When we had a cup of tea after he adjusted the lyre, I said, “Let’s just be friends, okay?” He smiled and said, “We already are.” A few months later, I invited a pianist named Ken that I met at a gallery opening to give a piano recital at my house because I was new in town and thought it might be a good way to meet people. It turned out that Ken had been G’s client for over 20 years. The two fell busily to discussing and deciding what to do to improve my Steinway piano for the recital!

Long story short, the recital took place in May. I had put a deposit to buy the condo on the lake when G asked me to think about renting the 2nd floor apartment in his Queen Ann Victorian house. I thought about it for awhile and decided that if there was going to be a chance for a future between us, moving into the house would tell the tale. If it didn’t work out, I could always move somewhere else afterwards. He and his men helped me move out of the condo and got me settled into rooms with a view in the gorgeous house that he had restored for the past twenty years. During this time, an elderly woman who attended one of our piano groups commented enviously to me that living in two apartments a floor apart was ideal–independence and privacy along with the intimacy of being a footstep away from each other.

One day in August, a month after I had moved in, I walked hurriedly into the kitchen, my arms full of groceries. When I turned around, I gasped in surprise because there, in the living room, was a small vintage harpsichord with cherry keys and applied carving on the legs. To paraphrase what Renee Zellweger said to Tom Cruise in the movie “Show Me the Money”: “He had me at the harpsichord.”

We took our time and got to know each other for four years before we married. Once decided, we wanted to marry privately at City Hall, just the two of us. Flowers were delivered to the shop on the first floor of the house. Wedding rings were Fed-Exed from Tiffany’s. Downstairs, none of G’s workmen in the piano shop suspected a thing.

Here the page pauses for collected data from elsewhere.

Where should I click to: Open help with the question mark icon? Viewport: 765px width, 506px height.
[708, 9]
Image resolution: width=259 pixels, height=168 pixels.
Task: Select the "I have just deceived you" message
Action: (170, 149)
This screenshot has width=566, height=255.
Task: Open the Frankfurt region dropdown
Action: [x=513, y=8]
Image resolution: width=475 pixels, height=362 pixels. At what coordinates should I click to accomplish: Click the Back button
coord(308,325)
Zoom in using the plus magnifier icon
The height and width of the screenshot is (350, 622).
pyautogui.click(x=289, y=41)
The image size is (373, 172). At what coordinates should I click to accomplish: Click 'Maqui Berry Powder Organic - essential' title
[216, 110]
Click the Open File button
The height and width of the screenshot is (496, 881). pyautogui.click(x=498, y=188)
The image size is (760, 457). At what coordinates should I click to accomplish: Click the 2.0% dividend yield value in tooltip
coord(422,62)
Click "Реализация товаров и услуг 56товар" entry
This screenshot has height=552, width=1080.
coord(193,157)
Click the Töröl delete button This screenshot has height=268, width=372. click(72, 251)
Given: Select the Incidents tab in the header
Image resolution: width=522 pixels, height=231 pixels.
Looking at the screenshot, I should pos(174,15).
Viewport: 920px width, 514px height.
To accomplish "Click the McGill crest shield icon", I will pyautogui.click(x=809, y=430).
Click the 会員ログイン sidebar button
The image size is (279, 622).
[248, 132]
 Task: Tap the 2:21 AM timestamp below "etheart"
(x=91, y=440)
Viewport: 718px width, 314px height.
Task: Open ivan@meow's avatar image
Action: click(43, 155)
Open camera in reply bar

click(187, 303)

It was a snowy day and I called the Town Clerk to see if he was still there. We read our own vows and returned home; changed our clothes and still the guys were clueless. G. went out to tune a couple of pianos in the late afternoon while I cooked our wedding supper.

Later in the year, we threw a big party with a formal ceremony for family and friends on May 11th. The only way we could keep track of these two anniversaries was to remember that it was the 7th of March and the 11th of May or,. . . seven/eleven.

G had never married and I had been married for a quarter of a century to someone else by the time we met. Whenever I say to G. that I should have left my marriage earlier due to all the trials and tribulations, he quickly disagrees. He believes, and I concur, that had even one thing been different in our pasts, that we might not have met each other at all.

Timing is everything, it seems, even if it takes awhile. We just celebrated our fifteenth anniversary. Together with the four years we knew each other before we were married, we are going on being together for twenty years. Life is long, and we are grateful to share ours together.